A 1909 sketch on paper, a high-heeled shoe supporting an eye, topped by two lips upon which a hand rests. On the upper portion of the paper, as if on a coat of arms, we read the letters LSM: the entwined initials of Lucy Schwob and Suzanne Malherbe. When pronounced, these consonants sound like elles s’aiment, a mutual declaration of love. The lips and hand belong to Claude, the part that speaks and writes, while the eye and shoe are Suzanne’s, since in the couple, she is the gaze and the solid base of support. The necessity of each of these parts and the absence of hierarchies requires a perfect fusion that can come only from a relationship of love. Hands and lips, eyes and shoes become exclusive and recurring symbols to describe and reveal an enduring alliance, an interpenetration of souls and moods.
(Silvia Mazzucchelli)
Photographs and books by Surrealist artist and writer Claude Cahun (France, 1894 - 1954) are on show for the first time at the Alberta Pane gallery in Venice. This is an important project that aims to highlight the exceptional research of Claude Cahun (born Lucy Schwob) who, together with her halfsister and life partner Marcel Moore (born Suzanne Malherbe), anticipated discussions on topics of extreme relevance in contemporary society, such as gender and identity.

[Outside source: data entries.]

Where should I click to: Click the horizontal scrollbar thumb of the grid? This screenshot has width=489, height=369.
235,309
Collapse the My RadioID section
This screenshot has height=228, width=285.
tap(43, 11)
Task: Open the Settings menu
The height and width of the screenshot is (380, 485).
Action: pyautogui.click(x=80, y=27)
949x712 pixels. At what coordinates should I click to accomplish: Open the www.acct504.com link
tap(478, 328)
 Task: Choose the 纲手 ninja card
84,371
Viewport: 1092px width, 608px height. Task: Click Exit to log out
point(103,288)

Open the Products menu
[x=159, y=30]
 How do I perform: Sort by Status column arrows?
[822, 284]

I Owe You - Claude Cahun / Marcel Moore is accompanied by a publication with texts by curators and researchers Silvia Mazzucchelli, Miriam Rejas Del Pino, Paola Ugolini and gallerist Alberta Pane. Each volume contains a limited edition Fine Art print, inspired by the work of Claude Cahun/Marcel Moore, created by Marcos Lutyens. The artist, with whom the gallery has been working for several years, is also invited to conduct two participatory performances/inductions on the opening days of the exhibition: these are explorations into the meanders of the unconscious, which Marcos Lutyens transforms into an artistic experience that can reawaken memories of images, sensations and thoughts that were believed to have been forgotten.
Extract from a text by Alberta Pane for the exhibition catalogue: organising the exhibition I Owe You - Claude Cahun/Marcel Moore at the Venetian gallery is an important achievement and a great satisfaction.

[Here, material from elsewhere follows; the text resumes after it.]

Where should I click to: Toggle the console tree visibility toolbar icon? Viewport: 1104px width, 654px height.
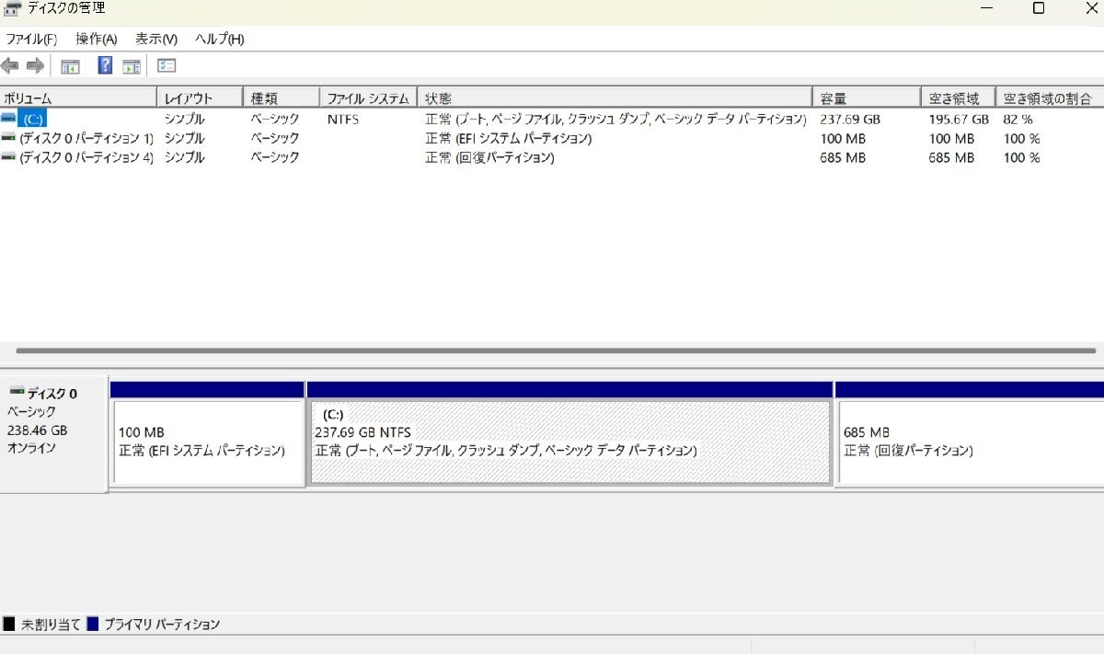70,65
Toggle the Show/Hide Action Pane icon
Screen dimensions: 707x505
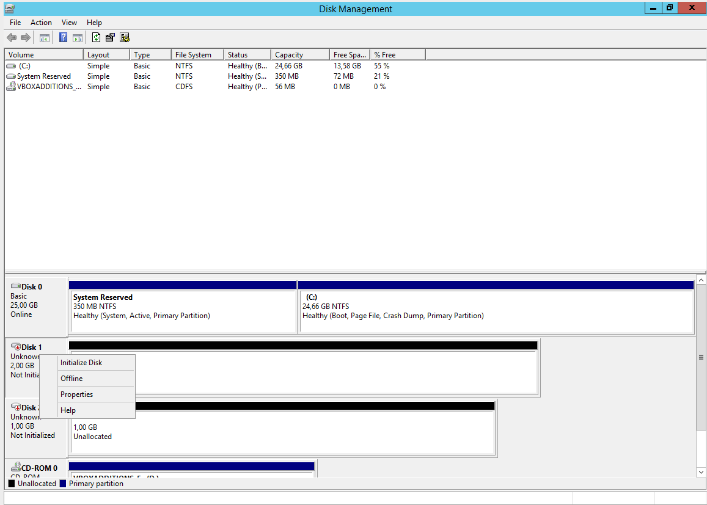coord(78,38)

I saw a work by Claude Cahun in 2018, in the Dancing with myself exhibition at the Pinault Foundation at Punta della Dogana. I immediately realized I had before me a great artist and, shortly after that first encounter, thanks to a conversation with Miriam Rejas Del Pino, who was at that time a student undertaking an internship at the gallery while at the same time working on her dissertation on Claude Cahun, I began to take an active interest in her work. Since that moment, my enthusiasm has only grown.
Claude Cahun is a complex and enigmatic artist, whose work completely coincides with her life and is permeated with countless facets and obscure points yet to be revealed, with fascination and mystery, but also with great contemporaneity; this is not only because of the topics she addresses, but also because of the originality with which she uses a variety of mediums such as photography, writing, collage, and sculpture, but also disguise, transformation, performance and theatre. The resulting work is the outcome of the union/collaboration with Suzanne Malherbe/Marcel Moore, her life partner and half-sister, and revolves mainly around the desperate search for an I/Self through the creation of self-portraits. The strength of the works lies precisely in this incessant, obsessive and continuous search for one’s own identity, which, however, will never be found, as it is multiple, plural and indefinable.
For this first important exhibition, I wanted to combine the work of Claude Cahun with that of the artist Marcos Lutyens, who has been represented by the gallery for several years now. Through the use of hypnosis, he searches for memories of images, sensations and thoughts that we believed lost or forgotten in the meanderings of our unconscious and of our minds, making us imagine new ones; he then transforms them into an artistic experience that translates into an explosion of colours and shapes. Marcos Lutyens is the author of the artwork, which accompanies the exhibition book, inspired by Claude Cahun’s work. Moreover, he has conceived an unprecedented hypnotic induction to be conducted during the two days of the exhibition’s opening with the public, as he has already done on several occasions in the most important cultural institutions and museums in the world.
This exhibition marks the beginning of the Alberta Pane gallery’s long-term project to spread and promote the work of Claude Cahun, highlighting its contemporary nature and the influence it still has today, as well as the resonance it produces in contemporary artists.
This exhibition is dedicated to all courageous people, but above all to Claude Cahun and Marcel Moore: we owe you.